- _Provided data_
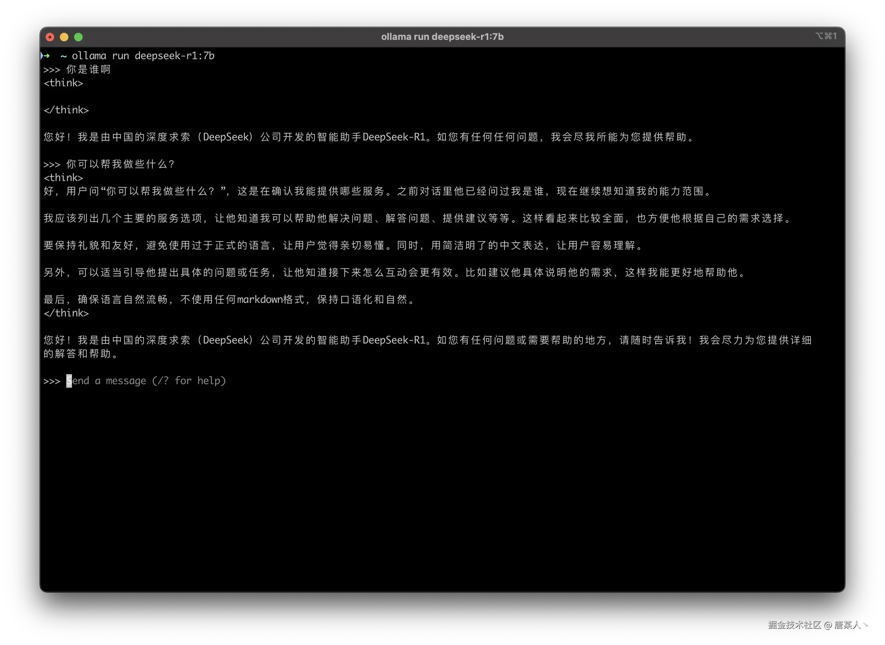Click the blinking block cursor at prompt
The height and width of the screenshot is (645, 885).
click(69, 381)
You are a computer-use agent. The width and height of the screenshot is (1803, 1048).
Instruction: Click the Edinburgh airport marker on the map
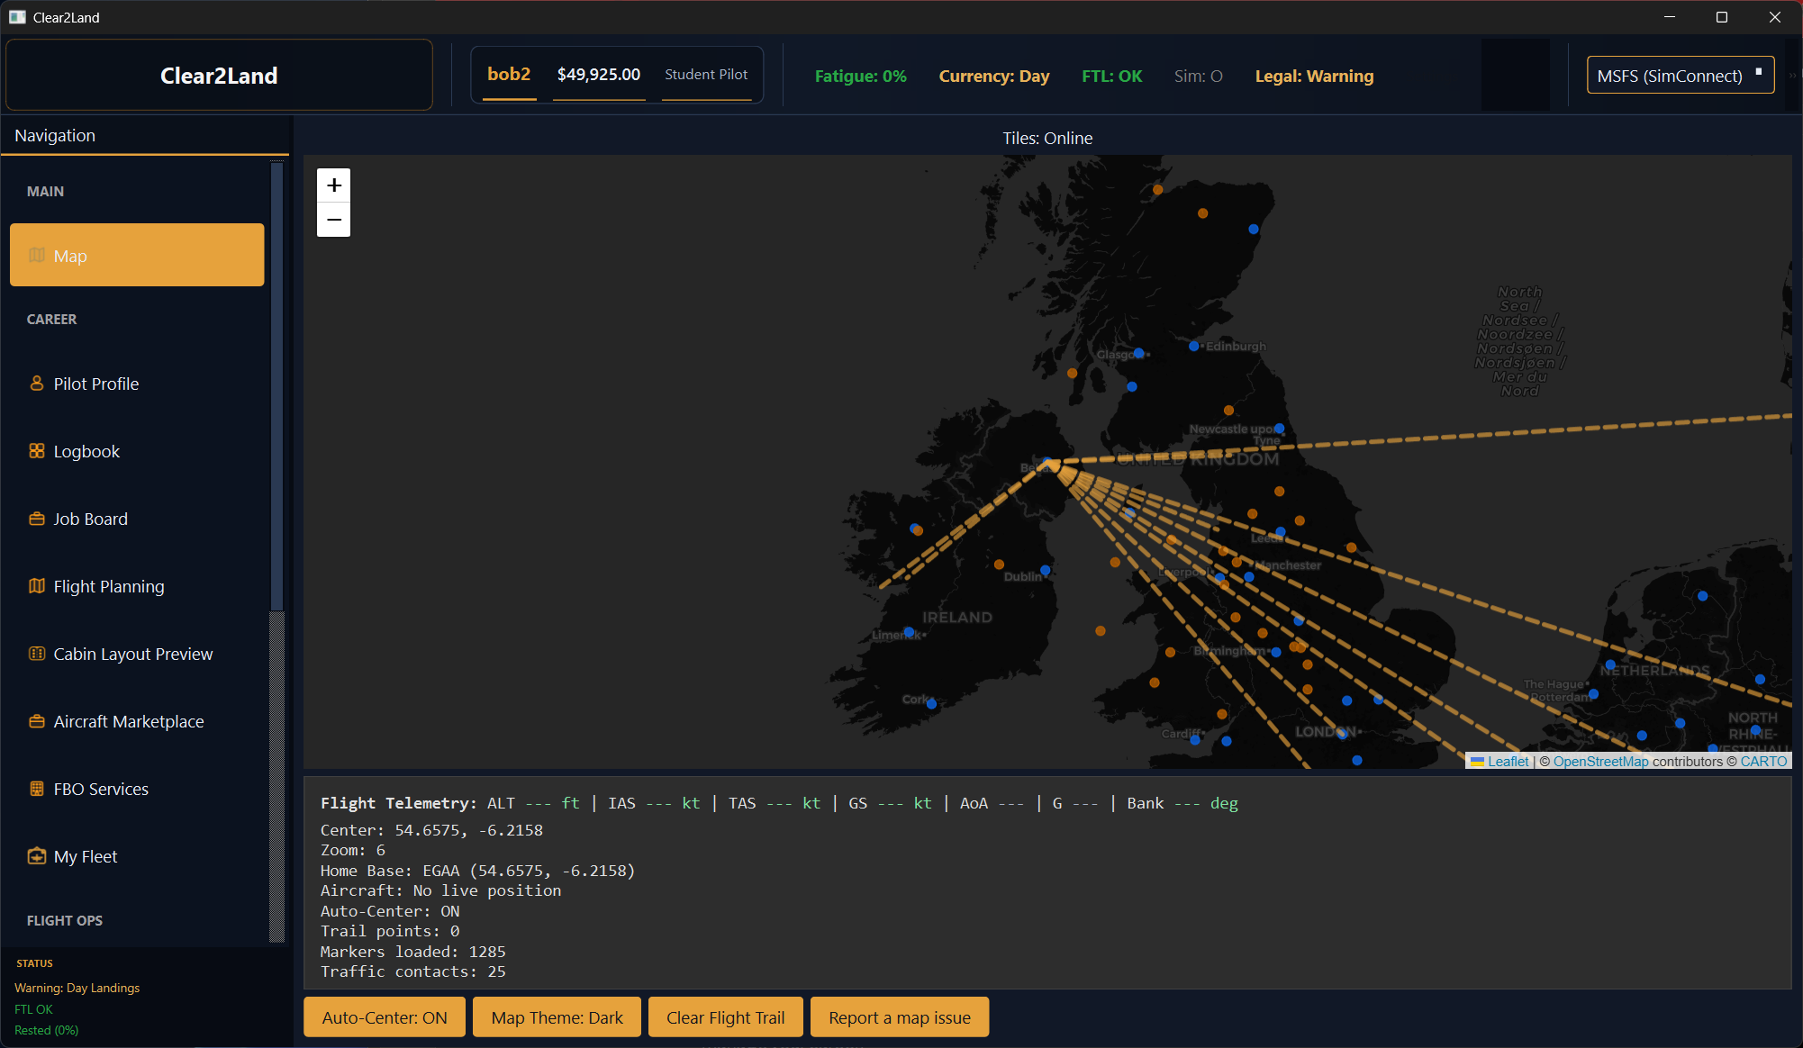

- _Exercise instructions_
Word for word, copy the lines from the one with "You are a computer-use" through the end of the entries above, and do not include any picture.

- _Exercise output_
You are a computer-use agent. The width and height of the screenshot is (1803, 1048).
Instruction: Click the Edinburgh airport marker on the map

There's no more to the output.